Erling Haaland equalled a Champions League record with a five-goal haul to ease Manchester City into the quarter-finals at RB Leipzig's expense with a 7-0 win on Tuesday. Haaland also set a new club record for goals in a season of 39 in the process as Pep Guardiola's men reached the last eight for the sixth consecutive season with an 8-1 aggregate victory. "My super strength is scoring goals," said Haaland. "A lot of it is being quick in the mind and trying to put it where the goalkeeper is not." Abu Dhabi-owned City are yet to go all the way in the Champions League, but they have never had a striker of Haaland's quality to make the difference in the latter stages before.
At just 22 he now has 33 goals in 25 appearances in Europe's premier club competition.
"Firstly, I'm proud to play in this competition, I love it," added Haaland. "Five goals! To win 7-0 is amazing."
The snowy weather was more akin to Haaland's homeland, but City did not freeze under the pressure and kept their Champions League dreams alive.
The tie was delicately balanced after a 1-1 draw in eastern Germany three weeks ago, but a Leipzig side depleted by injury never looked like a match for their star-studded opponents.
"That was an incredible performance," said Leipzig coach Marco Rose.
"They didn't allow us to control the game at all, at no stage of the game. The bottom line is disappointing for us but they really deserved it."
Guardiola had kept Kevin De Bruyne in reserve for City's 1-0 win at Crystal Palace in the Premier League at the weekend and on his return to the starting line-up, the Belgian was back to his best.
Ilkay Gundogan should have opened the scoring after just three minutes from De Bruyne's inviting cross.

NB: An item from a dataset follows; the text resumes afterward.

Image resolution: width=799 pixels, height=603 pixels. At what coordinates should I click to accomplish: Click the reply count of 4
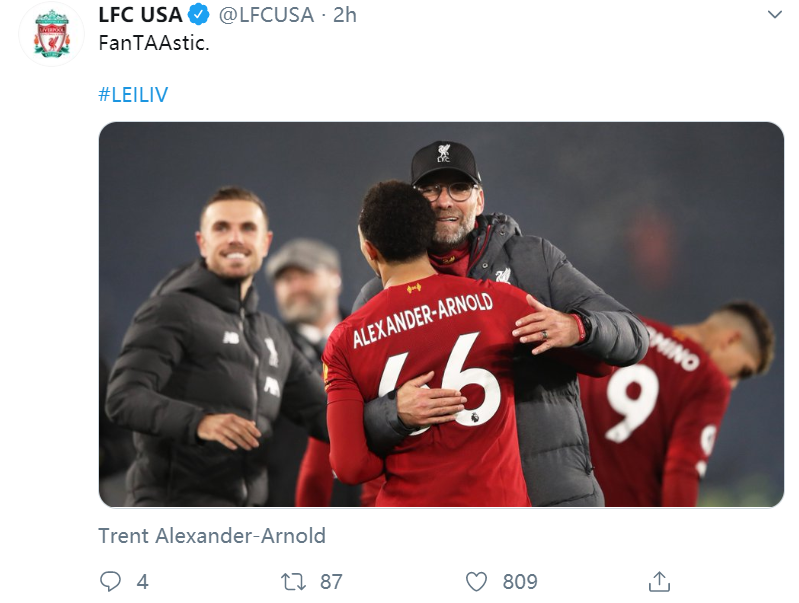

There was some fortune surrounding City's opener as VAR spotted a handball against Benjamin Henrichs that led to a penalty that neither the City players nor the crowd even noticed.
- Denied record chance -
Haaland fired low to Janis Blaswich's left to maintain his perfect record from the spot for City with his sixth penalty of the season.
Two minutes later it was 2-0 as Haaland teed up De Bruyne, who smashed a shot against the bar, and then showed his speed and strength to power home a header from the rebound.
Haaland had three before half-time as Ruben Dias rose highest to head Jack Grealish's corner onto the post and Amadou Haidara's attempted clearance ricocheted off City's number nine into the net.
Gundogan's classy finish into the far corner four minutes into the second half rubbed more salt into Leipzig's wounds before Haaland started rewriting the record books.
Firstly, he hammered home at the second attempt after Blaswich parried his initial header to match Tommy Johnson's record of 38 goals for City in the 1928-29 season.
Haaland set a new mark with still three months of the campaign to go when he snaffled up another rebound after Blaswich saved from Manuel Akanji.
In the process, he moved level with Lionel Messi and Luiz Adriano's record of scoring five goals in a Champions League game.
But Guardiola denied his star striker the chance of another record as he replaced him with Julian Alvarez with 25 minutes remaining.
"If he achieves all these milestones at 22 his life would be boring," joked Guardiola on making the change.
Instead, it was left to De Bruyne to have the final say as he curled a superb strike into the top corner in stoppage time.